El seguimiento y lectura del pulso de la misma jornada en España, la víspera de la votación en el Parlamento de Cataluña de la Ley de Consultas, no era susceptible de traducción gráfica, pero la atención convergía temáticamente sobre un horizonte de desunión, bien que con diferente desarrollo, puesto que se trata de dos distintos estadios de sólo un parecido problema para la respectiva unidad nacional. En el caso español lo que en estos momentos cursa es la expectativa de plazo para la respuesta a la presión nacionalista sobre el marco legal dentro del que debe encajarse el cuadro de la pretensión secesionista en Cataluña.

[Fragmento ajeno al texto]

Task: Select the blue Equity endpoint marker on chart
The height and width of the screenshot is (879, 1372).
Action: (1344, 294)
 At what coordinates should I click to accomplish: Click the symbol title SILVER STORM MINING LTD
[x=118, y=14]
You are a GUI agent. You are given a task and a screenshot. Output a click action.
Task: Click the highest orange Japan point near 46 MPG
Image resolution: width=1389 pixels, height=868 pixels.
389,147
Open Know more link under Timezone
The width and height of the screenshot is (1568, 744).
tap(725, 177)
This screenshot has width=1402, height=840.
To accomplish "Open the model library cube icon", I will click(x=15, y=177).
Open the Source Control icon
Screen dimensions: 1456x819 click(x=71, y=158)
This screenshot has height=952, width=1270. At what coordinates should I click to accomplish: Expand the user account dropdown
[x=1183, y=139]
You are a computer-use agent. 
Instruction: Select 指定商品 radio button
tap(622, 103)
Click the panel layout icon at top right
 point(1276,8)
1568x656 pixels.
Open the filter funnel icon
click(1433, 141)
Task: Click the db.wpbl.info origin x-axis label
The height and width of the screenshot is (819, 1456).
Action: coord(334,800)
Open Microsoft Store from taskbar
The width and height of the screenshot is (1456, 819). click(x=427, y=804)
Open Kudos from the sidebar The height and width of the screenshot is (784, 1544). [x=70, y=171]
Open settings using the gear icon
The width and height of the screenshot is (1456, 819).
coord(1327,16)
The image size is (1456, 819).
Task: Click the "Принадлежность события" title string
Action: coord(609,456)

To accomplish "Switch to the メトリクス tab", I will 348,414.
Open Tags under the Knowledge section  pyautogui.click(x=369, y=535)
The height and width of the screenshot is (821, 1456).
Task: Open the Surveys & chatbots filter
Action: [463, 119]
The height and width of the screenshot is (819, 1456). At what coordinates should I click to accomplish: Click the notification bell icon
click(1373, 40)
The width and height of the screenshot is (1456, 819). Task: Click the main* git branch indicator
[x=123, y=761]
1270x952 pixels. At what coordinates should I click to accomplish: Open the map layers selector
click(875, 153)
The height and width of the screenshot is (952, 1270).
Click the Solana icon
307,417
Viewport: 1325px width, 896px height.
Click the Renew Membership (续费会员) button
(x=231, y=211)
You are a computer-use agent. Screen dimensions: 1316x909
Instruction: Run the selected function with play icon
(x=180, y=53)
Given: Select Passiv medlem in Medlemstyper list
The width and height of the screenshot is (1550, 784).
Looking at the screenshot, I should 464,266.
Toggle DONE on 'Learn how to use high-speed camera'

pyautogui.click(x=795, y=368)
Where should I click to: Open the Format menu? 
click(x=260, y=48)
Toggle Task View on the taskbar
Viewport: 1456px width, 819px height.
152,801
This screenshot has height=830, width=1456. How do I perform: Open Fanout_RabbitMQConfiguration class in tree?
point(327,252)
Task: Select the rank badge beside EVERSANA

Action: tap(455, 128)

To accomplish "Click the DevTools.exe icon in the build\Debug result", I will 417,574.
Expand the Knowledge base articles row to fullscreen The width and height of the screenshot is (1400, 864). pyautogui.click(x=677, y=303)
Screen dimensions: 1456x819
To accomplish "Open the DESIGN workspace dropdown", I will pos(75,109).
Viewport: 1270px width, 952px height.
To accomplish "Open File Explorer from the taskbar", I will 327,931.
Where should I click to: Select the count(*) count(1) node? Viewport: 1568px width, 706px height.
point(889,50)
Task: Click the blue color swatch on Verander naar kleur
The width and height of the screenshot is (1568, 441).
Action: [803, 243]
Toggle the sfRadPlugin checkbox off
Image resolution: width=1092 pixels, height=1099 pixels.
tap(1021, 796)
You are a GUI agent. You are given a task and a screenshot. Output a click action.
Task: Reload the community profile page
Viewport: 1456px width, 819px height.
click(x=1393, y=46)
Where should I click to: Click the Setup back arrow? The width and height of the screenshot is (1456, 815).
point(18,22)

Pero desde una óptica europea para este tipo de cuestiones referentes a la unidad nacional, el contrapunto no es sólo a dos, Reino Unido y España, sino a tres: Reino Unido, España y Ucrania, donde el concurso de factores distintos -esencialmente la presión rusa- ha forzado al Gobierno de Kiev a la concesión temporal de Autonomías a territorios del Sudeste envueltos en una guerra civil, alentada y municionada por la Federación Rusa, como alternativa a las exigencias de Vladimir Putin de intervenir en un rediseño de la Constitución ucraniana para que los rusófonos del país dispongan de un estatus políticamente diferenciado. Algo así como el establecimiento de una “zona gris” entre los ucranianos de derecho común y la frontera rusa, en la que Moscú incluye ya la anexionada península de Crimea.

Advertidas por demás las enormes y sustantivas diferencias de fondo existentes entre estos tres asuntos concernientes a tres Estados Europeos, y muy especialmente en términos de libertades, las que separan, por no equiparables, los casos de Escocia y de Cataluña, no es necesario destacar la relevancia del Consejo de Ministros extraordinario que se celebraría este sábado o el próximo lunes para el caso de que hoy el Parlamento catalán se sacara desde la manga de esa incompetente Ley de Consultas, algo para lo que carece de facultades estatutarias por ser ello incompatible con la Constitución. Ésta, la Ley Fundamental, es algo más que la barricada que cierra el paso al desvarío.

La unidad de España está blindada por consenso y expresa voluntad de la inmensa mayoría de los españoles. La Constitución de 1978, con la que se cerraron las heridas de la Guerra Civil, es una obra de ingeniería histórica, en la que el anclaje unitario del sistema autonómico resulta de la articulación espacial de las regiones sobre un centro de gravedad nacional, regulador del equilibrio entre lo centrífugo y lo centrípeto. El paralelismo entre lo votado ayer en Escocia y lo que se pretende votar en Cataluña se traduce a sólo una convergencia en la desunión, pero a nada más. Si los escoceses tuvieran lo que tienen los catalanes es muy probable que no habrían ido a lo de ayer.